At IFAD, we believe migration should be a choice, not a necessity. No one should feel forced to leave their homes and their families in rural areas due to a lack of opportunities.
Rural communities are essential for global food security, economic stability and sustainable development. Our investments enable people to transform them into engines of opportunity – where incomes are secure and young people can build futures.
By strengthening food value chains from production to retail and fostering the development of rural businesses, we work with governments and partners to build long-term stability, resilience and economic growth. Just as interconnected vulnerabilities drive people to leave, our interconnected investments – combining public and private capital – create plenty of reasons to stay.
Home-grown opportunities
When people migrate from rural to urban areas, they are more likely to develop the intent to migrate internationally.

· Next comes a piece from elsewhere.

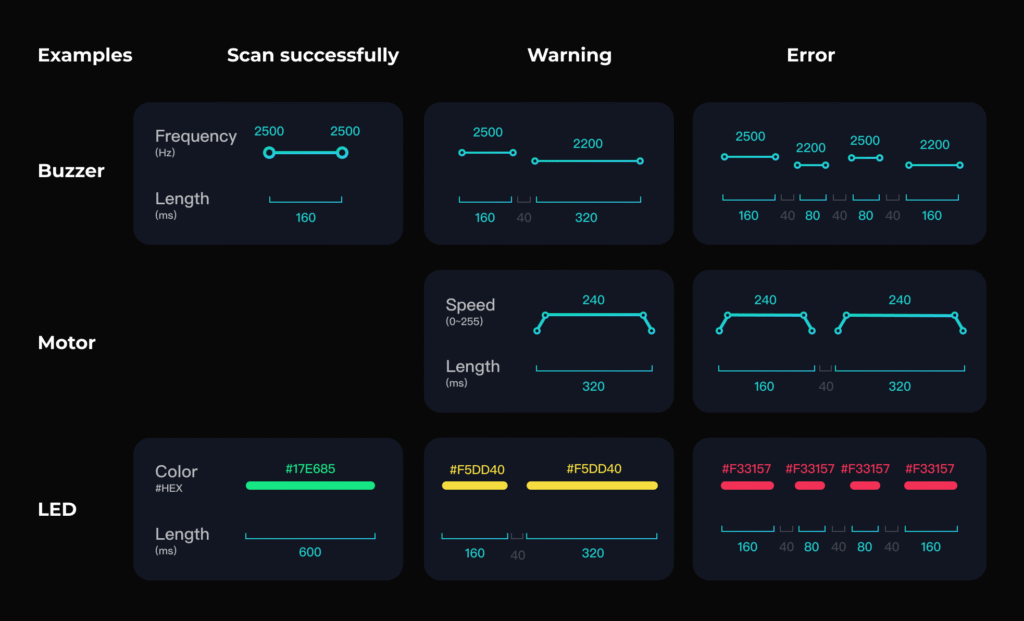The width and height of the screenshot is (1024, 621).
Task: Click the "Examples" heading
Action: [x=84, y=55]
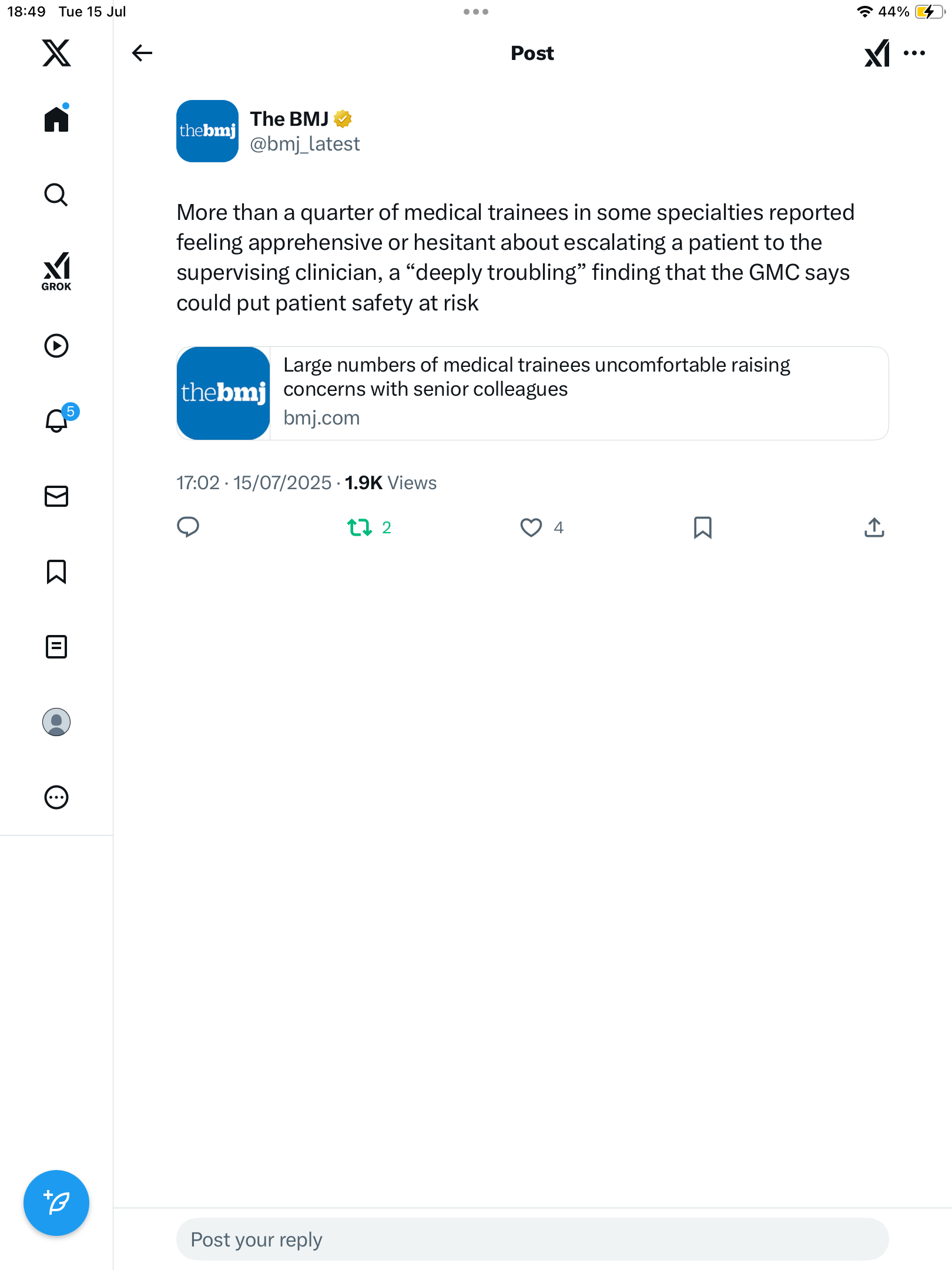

For most people, it’s the first step – leaving home – that is the hardest.
But in my time visiting rural areas, I’ve seen that farmers choose to stay when investments create new economic opportunities – and some even return home.
Take Natalia and Ion, a couple who returned to Moldova from the United Kingdom to start a quail farm now supported by the Talent Retention for Rural Transformation Project (TRTP). Funded by IFAD and implemented in partnership with Moldova's Ministry of Agriculture and Food Industry and UN Women, among others, TRTP aims to reduce poverty and prevent the migration of skilled individuals from rural areas by enhancing farmers' production, climate resilience and market access.
With a loan and a grant from TRTP, Natalia and Ion bought a refrigerated van which helped them expand their distribution network, sell to restaurants and markets at competitive rates, and triple their sales. Their entire family is now involved in a business they're proud to build at home.
Natalia and Ion’s story demonstrates how targeted rural financing can ease migratory pressures by generating stable, local value creation.
Boosting young rural entrepreneurs
Research suggests that rural development reduces migratory pressures through its impacts on labour markets, especially when investments focus on creating jobs for young people.
In Nigeria, IFAD and social enterprise firm Babban Gona are helping young entrepreneurs, especially women, build their businesses. The partnership is stimulating wide-ranging economic growth, giving young people a stake in their societies and interrupting root causes of migration.
In 2021, the Fund provided Babban Gona a US$5 million loan – our first under the Private Sector Financing Programme. This catalytic financing has not only enabled Babban Gona to support 377,000 small-scale rice and maize producers in Nigeria with training, quality inputs and storage, and marketing services but has also catalysed twice that amount in funding from other sources.
Along the way, its members have become, collectively, the largest group of maize producers in Africa. This highlights the power of blended finance and strategic partnerships to strengthen value chains, locally.
Once those value chains are strengthened, the right partnerships can ensure they generate jobs for rural youth. The Integrated Youth Agribusiness Hub programme, funded by IFAD, Germany and the Visa Foundation, does so by catalysing collaboration between employers, training organizations and financial institutions. Thanks to hubs in nine African countries, about 42,000 young rural people now have decent employment and entrepreneurship opportunities – and no longer need to look further afield.